● **What the task requires**: Using the reflection on inherited faith, decide whether each statement agrees with it, answering yes or no and quoting the deciding words: (a) The writer's faith arrived through DNA. (b) The writer was taught to trust Father God. (c) The writer still reads the Bible to prove others wrong.

● **Text provided**:
___

GodReflection: My Bible Doesn’t Read Like Yours
As I close this series of posts I must revisit my childhood faith.
In reflection, just as assuredly as I inherited the color of my skin, my eye color and the rest of my physicals features, I inherited my faith.
Ok, I’ll admit my faith didn’t arrive through DNA but from parents, grandparents, extended family and my tribal church. It was acculturated into my soul.
My inherited faith came gift wrapped with rich blessings as well as barnacles that tightly grasped the ribbons and bow. In a fallen world that is how acquired faith is passed on.
In addition to their love and accurate teaching, my family and my tribal church held some misguided views they perceived as non-negotiable. Those views came from reading their Bible. As today, the influence of fellow interpreters wrongly shaped how they understood some rather important themes within Holy Scripture.
However, from my inherited faith, I received two huge gifts for which I will always be grateful. I was taught that my Bible was inspired by God and that I should read it as the guide for my walk. Second, I was taught to trust Father God.
Rooted in those two gifts my current faith grows in the soil of my soul. Inherited faith massaged over a lifetime was foundational to my adult faith. It is a faith I own and a faith the Holy wants to continue to grow in my soul.
It is the very two gifts received from my inherited faith that sustain my current walk. So today I read my Bible with concern for my own understanding and to grow my relationship to the Holy. I no longer read to prove others wrong or to boost my ego by declaration that I am right while others have it wrong.

___

● **Input data**:

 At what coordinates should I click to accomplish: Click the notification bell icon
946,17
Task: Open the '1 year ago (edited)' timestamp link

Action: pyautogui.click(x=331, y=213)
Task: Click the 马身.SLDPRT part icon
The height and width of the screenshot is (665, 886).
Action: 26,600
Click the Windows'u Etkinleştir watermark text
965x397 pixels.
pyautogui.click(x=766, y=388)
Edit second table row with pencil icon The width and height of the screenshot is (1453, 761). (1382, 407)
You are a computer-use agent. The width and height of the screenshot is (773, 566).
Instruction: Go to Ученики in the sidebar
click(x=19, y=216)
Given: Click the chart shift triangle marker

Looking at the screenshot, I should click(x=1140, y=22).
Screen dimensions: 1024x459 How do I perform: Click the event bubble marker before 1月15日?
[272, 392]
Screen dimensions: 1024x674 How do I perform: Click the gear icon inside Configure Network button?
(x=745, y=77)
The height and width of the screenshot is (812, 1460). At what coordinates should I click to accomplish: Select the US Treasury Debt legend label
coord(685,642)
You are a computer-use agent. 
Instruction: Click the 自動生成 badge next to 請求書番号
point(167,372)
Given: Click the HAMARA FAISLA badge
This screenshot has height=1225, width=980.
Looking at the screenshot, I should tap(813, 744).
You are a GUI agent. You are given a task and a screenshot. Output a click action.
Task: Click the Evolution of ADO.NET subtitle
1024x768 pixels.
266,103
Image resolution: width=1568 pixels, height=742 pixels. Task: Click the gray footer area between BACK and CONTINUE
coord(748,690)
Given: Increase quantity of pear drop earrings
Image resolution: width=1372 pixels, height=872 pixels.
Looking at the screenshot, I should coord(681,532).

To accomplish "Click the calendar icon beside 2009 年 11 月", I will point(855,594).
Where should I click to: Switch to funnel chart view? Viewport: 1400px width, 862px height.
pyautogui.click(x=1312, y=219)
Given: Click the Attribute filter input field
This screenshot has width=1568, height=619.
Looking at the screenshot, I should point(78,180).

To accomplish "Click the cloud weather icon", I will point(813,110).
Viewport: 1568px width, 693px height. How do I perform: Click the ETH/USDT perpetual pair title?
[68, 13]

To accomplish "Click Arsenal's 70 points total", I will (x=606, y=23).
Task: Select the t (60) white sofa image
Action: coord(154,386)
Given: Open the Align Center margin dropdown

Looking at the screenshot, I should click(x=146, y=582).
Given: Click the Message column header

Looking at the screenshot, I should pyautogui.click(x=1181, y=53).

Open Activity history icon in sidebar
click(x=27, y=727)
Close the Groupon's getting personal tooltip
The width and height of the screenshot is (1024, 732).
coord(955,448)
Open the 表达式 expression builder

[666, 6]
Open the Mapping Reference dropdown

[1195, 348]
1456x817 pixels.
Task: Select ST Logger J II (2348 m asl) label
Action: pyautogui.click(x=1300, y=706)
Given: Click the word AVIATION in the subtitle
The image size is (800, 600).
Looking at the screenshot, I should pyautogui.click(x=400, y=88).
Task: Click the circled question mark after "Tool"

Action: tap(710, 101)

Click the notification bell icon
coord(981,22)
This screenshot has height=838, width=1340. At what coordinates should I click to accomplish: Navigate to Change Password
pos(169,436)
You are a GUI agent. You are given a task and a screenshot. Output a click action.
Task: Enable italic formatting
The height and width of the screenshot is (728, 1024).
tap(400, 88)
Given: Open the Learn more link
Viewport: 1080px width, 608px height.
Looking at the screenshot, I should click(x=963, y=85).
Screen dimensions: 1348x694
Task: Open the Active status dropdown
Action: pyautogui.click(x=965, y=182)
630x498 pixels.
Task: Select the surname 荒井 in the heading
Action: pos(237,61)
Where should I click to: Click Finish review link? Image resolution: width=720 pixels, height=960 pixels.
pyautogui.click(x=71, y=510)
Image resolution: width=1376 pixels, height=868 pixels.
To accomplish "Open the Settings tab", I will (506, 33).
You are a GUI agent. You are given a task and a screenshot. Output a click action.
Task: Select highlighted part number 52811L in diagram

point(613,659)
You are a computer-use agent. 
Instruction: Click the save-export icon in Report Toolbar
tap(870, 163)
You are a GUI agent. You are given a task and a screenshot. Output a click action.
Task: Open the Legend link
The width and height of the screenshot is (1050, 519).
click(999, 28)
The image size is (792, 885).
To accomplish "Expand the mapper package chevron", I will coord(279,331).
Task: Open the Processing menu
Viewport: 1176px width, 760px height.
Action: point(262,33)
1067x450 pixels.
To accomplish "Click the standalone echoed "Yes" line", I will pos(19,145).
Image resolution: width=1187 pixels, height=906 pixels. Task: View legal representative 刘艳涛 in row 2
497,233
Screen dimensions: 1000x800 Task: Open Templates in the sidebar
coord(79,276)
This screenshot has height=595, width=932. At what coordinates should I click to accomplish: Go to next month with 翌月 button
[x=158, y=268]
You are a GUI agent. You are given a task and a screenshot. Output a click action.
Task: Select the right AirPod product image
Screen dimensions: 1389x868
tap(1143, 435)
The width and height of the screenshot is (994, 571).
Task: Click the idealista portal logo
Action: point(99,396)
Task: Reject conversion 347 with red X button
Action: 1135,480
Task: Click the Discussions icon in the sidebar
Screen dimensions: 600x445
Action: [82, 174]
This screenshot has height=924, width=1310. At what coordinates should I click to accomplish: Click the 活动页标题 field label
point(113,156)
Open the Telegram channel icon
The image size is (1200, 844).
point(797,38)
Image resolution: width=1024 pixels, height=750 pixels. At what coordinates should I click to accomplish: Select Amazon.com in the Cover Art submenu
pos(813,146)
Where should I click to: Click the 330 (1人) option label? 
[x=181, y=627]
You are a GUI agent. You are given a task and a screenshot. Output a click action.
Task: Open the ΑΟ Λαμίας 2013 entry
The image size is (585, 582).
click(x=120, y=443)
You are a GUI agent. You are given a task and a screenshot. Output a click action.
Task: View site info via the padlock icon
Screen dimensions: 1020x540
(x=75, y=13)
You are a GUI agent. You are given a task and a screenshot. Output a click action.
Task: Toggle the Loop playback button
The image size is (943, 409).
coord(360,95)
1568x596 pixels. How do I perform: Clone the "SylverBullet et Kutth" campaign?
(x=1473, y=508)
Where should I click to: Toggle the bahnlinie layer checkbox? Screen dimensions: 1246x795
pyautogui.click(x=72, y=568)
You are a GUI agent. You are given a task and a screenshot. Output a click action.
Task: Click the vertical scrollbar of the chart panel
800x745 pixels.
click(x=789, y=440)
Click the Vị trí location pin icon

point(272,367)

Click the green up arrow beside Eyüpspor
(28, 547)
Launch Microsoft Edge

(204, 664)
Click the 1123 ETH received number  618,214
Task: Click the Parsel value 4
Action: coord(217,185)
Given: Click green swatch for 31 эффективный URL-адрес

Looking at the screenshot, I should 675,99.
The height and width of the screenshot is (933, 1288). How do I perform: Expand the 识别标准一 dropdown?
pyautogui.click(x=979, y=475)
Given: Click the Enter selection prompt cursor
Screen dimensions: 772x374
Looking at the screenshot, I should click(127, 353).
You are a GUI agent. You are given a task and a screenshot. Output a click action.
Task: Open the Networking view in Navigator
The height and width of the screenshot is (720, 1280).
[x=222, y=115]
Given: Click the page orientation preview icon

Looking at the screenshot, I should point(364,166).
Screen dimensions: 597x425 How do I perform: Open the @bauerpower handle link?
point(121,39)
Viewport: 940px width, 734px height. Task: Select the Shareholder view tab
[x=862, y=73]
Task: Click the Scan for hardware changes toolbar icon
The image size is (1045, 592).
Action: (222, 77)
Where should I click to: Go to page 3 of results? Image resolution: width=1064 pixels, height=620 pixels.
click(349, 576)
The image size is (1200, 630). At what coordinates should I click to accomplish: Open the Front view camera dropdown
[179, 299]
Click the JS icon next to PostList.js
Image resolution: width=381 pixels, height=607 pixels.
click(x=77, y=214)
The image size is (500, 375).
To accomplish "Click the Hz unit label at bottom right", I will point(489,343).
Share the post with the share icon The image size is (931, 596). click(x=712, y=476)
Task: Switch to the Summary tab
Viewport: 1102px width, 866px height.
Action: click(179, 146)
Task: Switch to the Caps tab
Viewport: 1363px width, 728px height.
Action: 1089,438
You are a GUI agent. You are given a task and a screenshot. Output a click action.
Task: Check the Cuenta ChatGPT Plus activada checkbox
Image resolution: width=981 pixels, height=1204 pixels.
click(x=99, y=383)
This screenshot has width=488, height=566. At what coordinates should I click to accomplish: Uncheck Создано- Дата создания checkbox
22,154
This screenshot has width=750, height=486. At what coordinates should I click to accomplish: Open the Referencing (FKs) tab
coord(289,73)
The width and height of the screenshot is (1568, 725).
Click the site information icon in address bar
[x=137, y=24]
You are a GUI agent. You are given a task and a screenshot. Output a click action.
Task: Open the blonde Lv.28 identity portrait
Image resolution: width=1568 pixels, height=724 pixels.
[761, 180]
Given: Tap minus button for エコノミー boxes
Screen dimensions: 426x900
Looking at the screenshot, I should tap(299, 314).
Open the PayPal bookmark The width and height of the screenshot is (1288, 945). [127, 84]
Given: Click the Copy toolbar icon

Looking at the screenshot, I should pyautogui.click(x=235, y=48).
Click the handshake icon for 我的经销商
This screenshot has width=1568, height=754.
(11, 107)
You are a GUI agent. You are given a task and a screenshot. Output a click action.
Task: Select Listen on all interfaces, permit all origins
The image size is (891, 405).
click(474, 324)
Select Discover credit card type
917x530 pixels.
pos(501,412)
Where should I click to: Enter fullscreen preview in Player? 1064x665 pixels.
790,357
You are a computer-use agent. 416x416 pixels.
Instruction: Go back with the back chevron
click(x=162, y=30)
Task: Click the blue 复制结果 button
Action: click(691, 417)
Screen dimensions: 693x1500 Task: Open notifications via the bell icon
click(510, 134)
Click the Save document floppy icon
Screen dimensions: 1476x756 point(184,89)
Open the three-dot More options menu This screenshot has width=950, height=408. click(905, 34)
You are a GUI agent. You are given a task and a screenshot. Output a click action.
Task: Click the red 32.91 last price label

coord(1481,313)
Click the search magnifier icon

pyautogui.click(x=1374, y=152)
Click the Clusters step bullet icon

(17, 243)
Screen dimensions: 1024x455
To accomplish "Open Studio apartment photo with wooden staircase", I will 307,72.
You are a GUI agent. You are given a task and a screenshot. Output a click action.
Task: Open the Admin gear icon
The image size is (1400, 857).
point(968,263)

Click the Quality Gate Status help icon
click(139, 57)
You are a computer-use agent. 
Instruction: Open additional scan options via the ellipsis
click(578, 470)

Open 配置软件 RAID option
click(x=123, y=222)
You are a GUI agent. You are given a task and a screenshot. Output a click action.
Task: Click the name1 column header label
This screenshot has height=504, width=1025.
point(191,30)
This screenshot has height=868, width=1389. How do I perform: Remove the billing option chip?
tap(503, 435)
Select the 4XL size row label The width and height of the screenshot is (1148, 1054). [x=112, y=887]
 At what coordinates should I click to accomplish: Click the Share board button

___

● **Response below**:
(a) No: "my faith didn’t arrive through DNA but from parents, grandparents, extended family and my tribal church."
(b) Yes: "Second, I was taught to trust Father God."
(c) No: "I no longer read to prove others wrong"